(Stored entries)
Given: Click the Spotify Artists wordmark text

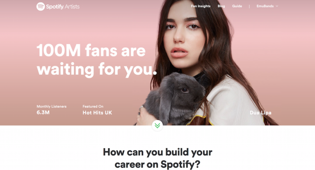Looking at the screenshot, I should 63,7.
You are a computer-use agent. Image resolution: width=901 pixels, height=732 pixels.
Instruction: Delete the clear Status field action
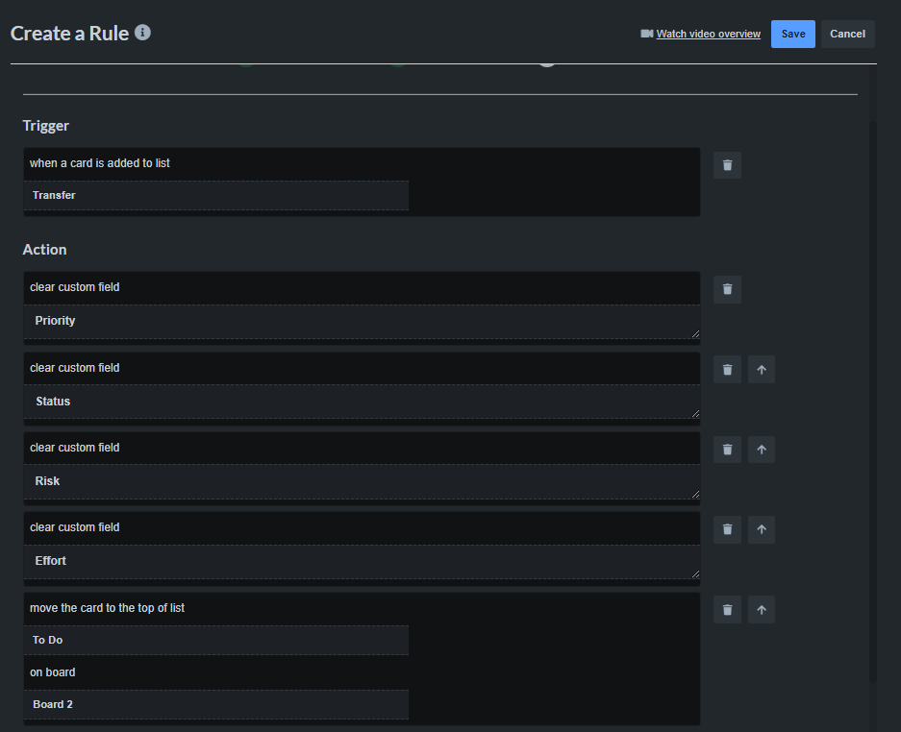pos(727,369)
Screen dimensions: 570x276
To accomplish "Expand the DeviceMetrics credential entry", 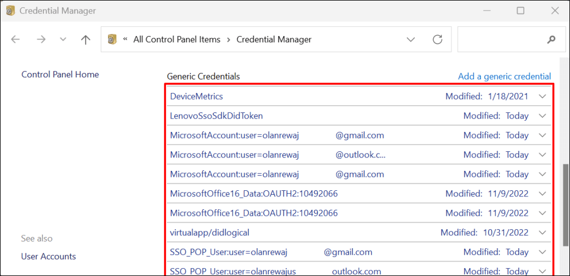I will click(x=543, y=96).
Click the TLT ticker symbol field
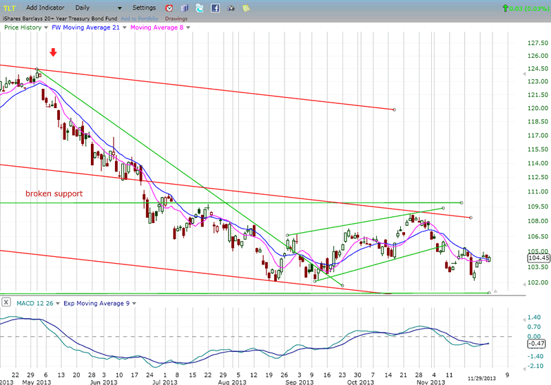The height and width of the screenshot is (385, 551). (x=10, y=7)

### Exercise description
Render the rows from the start of the records through the line containing "pos(727,369)" as a two-column CSV with the headers prompt_text and answer, one line per row. Put each field in quotes, turn line breaks into spaces, and leave the pictures out.

### Output below
prompt_text,answer
"Given: Click the Spotify Artists wordmark text","Looking at the screenshot, I should 63,7."
"You are a computer-use agent. Image resolution: width=901 pixels, height=732 pixels. Instruction: Delete the clear Status field action","pos(727,369)"